Le commissaire San-Antonio est maintenant directeur de la PJ. Ce soir-là, il dîne avec sa brave mère Félicie dans un restaurant de spécialités. Voilà qu’on l’appelle au téléphone, un inconnu se disant en danger mortel. Ce ne peut être qu’un canular, San-Antonio ne voit pas d’autre explication. Malgré tout, un peu plus tard dans la nuit, il s’intéresse à l’immeuble en face du restaurant. Il y découvre un tueur d’élite armé assassiné, ainsi que deux victimes collatérales. Ce n’est pas le couple de voisins, mal assortis, qui pourra utilement témoigner. San-Antonio appelle à la rescousse son équipe de policiers, afin d’essayer d’évaluer ce qui s’est produit dans cet appartement. Dès le lendemain, le commissaire livre aux médias une version approximative de ces crimes.
Une jeune journaliste, Marie-Laure, est restée dans les parages. San-Antonio ne peut que succomber à la donzelle. Bientôt, le duo de tueurs de l’appartement est repéré dans un hôtel de la Vallée de Chevreuse. Cerner les lieux, tenter un piège, ne suffira sans doute pas. D’autant qu’une greluche intervient dans le tableau, dans un état pitoyable, affirmant avoir été violée par la paire de tueurs. Tout ça se termine par une fusillade, qui cause la mort d’un des policiers, et la disparition des malfaisants. Selon l’analyse d’expert, l’arme du tueur d’élite dispose d’un fonctionnement très spécial. On peut s’étonner que les tueurs ne l’aient pas emportée. Marie-Laure n’a pas dit son dernier mot. C’est elle qui déniche la trace de la prétendue "violée" de l’hôtel.
La cible, au restaurant, n’était nullement le commissaire San-Antonio. Plus sûrement le grand scientifique Anton Raspek, qui dînait là aussi. Ce dernier est décédé entre-temps, d’ailleurs. Pour San-Antonio et son adjoint Jérémie Blanc, subsistent des incohérences dans le scénario. La "violée" et son complice semblent bien être partis se réfugier au Brésil. Alors, c’est certainement là-bas quelque part dans la jungle, dans la tribu de Condor-miro, que se trouvent une grande partie des réponses. Quand il le faut, refusant les dénouements bancals, San-Antonio est voyageur. Direction le Brésil pour le commissaire…
À peine pénétré-je dans l’appartement que je renifle une odeur de sang ou assimilé. Je traverse une entrée où sont exposées, sur des consoles, des vases chinois qui flanqueraient la migraine à un mandarin et à sa mandarine. En sus, on a droit à un bouddha dont la frime ne me revient pas:le genre adipeux-lisse, à l’œil enfoncé comme un escarguinche cuit au fond de sa coquille.

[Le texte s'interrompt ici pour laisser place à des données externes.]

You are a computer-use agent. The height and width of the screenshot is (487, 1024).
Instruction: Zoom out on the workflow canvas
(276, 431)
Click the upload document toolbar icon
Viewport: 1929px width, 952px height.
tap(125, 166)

La double porte du salon est grande toute verte (comme dit Bérurier). La clarté de l’avenue suffit pour qu’on se repère. Il y a également le voyant rouge d’un poste de télé dont la lueur s’aperçoit depuis le trottoir d’en face. Ces maigres sources de lumière me suffisent à distinguer un corps d’homme allongé sur le tapis, la face en avant.
Indémodable San-Antonio, dont c’était ici la 157e aventure, publiée en 1993. “Souvent imité, jamais égalé” peut-on affirmer, car San-Antonio c’est avant tout une écriture, un véritable style. Il y est beaucoup question de sexe ? Parlons plutôt de gaudriole, de grivoiserie, de paillardise… Notons dans ce “Allez donc faire ça plus loin”, le passage remarqué – et toujours remarquable – de Bérurier et de César Pinaud, les vieux de la vieille. Sans oublier la mère du commissaire, Félicie. Des piliers de la saga San-Antonio. Inutile de préciser que se multiplient les péripéties. Les romans "dernière période" de l’auteur n’en sont pas moins excitants, percutants. L’humour et le polar ne sont pas incompatible, Frédéric Dard l’a démontré avec un talent indéniable.